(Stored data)
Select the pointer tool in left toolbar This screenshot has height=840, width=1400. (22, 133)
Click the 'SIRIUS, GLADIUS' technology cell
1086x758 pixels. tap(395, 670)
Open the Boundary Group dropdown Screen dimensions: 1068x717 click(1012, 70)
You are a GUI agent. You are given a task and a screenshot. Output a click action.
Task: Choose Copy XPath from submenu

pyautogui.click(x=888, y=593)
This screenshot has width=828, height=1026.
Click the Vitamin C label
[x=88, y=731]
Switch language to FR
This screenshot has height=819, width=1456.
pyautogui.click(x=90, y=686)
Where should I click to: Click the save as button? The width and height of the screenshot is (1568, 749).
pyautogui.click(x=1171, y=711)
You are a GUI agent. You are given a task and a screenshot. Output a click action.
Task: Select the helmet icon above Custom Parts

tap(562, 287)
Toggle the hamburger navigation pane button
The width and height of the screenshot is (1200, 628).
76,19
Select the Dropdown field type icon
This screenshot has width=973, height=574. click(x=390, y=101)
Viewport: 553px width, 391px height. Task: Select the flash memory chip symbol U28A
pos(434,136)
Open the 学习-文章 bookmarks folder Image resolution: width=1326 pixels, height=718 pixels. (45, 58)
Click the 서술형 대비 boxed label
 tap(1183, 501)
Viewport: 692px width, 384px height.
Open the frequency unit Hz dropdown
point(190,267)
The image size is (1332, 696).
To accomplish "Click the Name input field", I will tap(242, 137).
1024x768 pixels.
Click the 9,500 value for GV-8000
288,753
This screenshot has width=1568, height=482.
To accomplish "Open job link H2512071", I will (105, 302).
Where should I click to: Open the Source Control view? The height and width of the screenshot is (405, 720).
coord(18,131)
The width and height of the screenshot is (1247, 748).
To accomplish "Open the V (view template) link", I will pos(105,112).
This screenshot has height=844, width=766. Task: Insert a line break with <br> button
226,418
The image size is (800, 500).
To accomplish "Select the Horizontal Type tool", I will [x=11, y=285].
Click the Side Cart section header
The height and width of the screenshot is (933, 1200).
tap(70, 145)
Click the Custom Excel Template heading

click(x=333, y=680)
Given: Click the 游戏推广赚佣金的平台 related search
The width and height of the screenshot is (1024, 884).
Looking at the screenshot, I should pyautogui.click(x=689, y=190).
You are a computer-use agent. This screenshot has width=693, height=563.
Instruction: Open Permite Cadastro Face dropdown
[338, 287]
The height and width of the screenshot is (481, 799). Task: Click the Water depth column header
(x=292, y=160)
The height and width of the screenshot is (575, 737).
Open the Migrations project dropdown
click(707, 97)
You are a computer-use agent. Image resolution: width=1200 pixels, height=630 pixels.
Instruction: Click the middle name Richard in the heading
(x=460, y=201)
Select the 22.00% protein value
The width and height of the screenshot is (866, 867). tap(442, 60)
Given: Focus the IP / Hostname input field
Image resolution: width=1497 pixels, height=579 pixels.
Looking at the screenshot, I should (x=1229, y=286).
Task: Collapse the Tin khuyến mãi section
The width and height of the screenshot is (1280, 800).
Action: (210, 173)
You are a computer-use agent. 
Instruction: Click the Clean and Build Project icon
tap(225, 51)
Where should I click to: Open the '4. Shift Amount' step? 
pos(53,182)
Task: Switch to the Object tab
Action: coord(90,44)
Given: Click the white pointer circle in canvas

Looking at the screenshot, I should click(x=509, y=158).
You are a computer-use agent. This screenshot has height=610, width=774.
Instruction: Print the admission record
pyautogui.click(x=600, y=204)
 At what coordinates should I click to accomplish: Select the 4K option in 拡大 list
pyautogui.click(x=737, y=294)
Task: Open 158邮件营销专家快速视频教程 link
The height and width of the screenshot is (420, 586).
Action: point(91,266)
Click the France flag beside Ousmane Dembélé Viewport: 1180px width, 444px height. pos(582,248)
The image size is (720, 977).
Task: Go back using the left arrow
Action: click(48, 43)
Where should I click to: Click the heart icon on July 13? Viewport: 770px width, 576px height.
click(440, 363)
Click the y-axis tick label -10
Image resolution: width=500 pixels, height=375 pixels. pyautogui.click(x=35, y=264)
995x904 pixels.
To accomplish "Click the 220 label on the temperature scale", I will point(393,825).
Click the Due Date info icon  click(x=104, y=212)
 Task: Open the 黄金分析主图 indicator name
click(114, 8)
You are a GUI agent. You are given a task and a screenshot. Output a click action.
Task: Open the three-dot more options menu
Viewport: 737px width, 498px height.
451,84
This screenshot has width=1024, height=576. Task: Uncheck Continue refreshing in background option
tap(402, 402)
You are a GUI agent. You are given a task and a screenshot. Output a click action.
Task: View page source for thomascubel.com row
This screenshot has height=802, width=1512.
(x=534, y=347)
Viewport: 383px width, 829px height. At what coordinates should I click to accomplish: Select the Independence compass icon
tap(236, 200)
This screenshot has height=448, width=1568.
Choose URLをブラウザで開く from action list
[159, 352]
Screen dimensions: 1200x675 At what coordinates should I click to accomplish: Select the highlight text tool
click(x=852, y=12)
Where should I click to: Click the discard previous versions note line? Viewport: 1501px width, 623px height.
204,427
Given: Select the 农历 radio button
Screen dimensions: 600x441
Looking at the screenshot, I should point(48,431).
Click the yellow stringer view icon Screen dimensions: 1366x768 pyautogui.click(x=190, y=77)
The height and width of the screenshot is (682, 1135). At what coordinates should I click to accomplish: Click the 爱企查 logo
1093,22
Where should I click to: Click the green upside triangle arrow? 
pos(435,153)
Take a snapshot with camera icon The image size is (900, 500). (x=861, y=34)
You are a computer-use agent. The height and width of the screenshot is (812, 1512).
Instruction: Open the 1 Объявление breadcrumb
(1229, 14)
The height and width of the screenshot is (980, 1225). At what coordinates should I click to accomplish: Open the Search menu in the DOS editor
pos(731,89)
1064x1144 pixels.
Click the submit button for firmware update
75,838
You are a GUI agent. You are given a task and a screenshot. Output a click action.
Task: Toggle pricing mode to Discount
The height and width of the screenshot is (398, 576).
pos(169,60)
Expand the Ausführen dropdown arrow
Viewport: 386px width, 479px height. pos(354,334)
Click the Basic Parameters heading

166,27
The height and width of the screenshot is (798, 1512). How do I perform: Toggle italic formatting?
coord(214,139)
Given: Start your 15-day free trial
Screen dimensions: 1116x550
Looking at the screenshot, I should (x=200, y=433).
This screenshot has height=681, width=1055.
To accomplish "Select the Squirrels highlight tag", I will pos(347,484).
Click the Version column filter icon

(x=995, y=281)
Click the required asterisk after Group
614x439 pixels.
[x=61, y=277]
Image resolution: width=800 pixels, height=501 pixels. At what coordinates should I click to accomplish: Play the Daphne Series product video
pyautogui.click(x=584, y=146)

● Problem to work on:
Please return every line of the records above that contains the word "input".

● Solution to this exercise:
To accomplish "Click the Name input field", I will tap(242, 137).
Given: Focus the IP / Hostname input field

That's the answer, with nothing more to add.